DATASET CONTENT ::
::::

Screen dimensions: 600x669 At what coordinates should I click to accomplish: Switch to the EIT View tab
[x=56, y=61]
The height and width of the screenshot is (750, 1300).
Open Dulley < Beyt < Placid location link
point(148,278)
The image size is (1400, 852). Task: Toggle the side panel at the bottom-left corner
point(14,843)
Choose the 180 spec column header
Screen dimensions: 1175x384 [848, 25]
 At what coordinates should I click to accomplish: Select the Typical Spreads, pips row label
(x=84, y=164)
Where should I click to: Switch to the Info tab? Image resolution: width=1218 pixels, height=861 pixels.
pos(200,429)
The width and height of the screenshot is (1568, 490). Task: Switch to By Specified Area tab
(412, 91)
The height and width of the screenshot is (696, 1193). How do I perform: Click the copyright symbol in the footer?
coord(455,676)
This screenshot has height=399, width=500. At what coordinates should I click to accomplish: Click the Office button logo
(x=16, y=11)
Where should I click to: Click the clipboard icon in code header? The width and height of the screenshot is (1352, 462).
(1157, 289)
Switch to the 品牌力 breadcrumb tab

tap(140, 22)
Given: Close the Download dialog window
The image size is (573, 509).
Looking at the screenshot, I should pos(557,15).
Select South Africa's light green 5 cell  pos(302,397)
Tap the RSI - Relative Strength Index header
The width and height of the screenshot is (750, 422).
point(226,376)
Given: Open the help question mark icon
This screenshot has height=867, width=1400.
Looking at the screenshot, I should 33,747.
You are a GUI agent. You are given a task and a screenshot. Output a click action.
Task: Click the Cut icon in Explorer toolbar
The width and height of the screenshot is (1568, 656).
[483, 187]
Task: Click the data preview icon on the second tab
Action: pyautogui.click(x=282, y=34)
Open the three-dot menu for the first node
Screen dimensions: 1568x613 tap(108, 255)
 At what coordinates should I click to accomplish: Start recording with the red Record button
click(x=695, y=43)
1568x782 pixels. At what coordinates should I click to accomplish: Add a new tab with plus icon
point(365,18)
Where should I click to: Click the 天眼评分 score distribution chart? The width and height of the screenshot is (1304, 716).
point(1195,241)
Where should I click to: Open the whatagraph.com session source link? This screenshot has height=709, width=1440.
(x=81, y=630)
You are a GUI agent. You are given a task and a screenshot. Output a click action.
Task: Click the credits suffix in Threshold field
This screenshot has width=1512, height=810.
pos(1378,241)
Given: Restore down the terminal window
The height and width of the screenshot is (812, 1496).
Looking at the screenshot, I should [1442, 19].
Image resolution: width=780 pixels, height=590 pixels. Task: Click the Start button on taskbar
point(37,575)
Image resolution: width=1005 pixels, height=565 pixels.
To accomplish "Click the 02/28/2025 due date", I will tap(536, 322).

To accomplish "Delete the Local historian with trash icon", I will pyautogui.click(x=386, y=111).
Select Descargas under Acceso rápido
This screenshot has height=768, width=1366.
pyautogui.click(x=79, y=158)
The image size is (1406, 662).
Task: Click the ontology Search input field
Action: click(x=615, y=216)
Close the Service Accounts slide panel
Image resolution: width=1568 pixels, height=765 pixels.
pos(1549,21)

::::

What you return must be an exact retyping of the lines above starting at the line with "The width and height of the screenshot is (1568, 490)." and ending at the line with "Given: Close the Download dialog window", and nothing besides.

TASK SOLUTION ::
The width and height of the screenshot is (1568, 490). Task: Switch to By Specified Area tab
(412, 91)
The height and width of the screenshot is (696, 1193). How do I perform: Click the copyright symbol in the footer?
coord(455,676)
This screenshot has height=399, width=500. At what coordinates should I click to accomplish: Click the Office button logo
(x=16, y=11)
Where should I click to: Click the clipboard icon in code header? The width and height of the screenshot is (1352, 462).
(1157, 289)
Switch to the 品牌力 breadcrumb tab

tap(140, 22)
Given: Close the Download dialog window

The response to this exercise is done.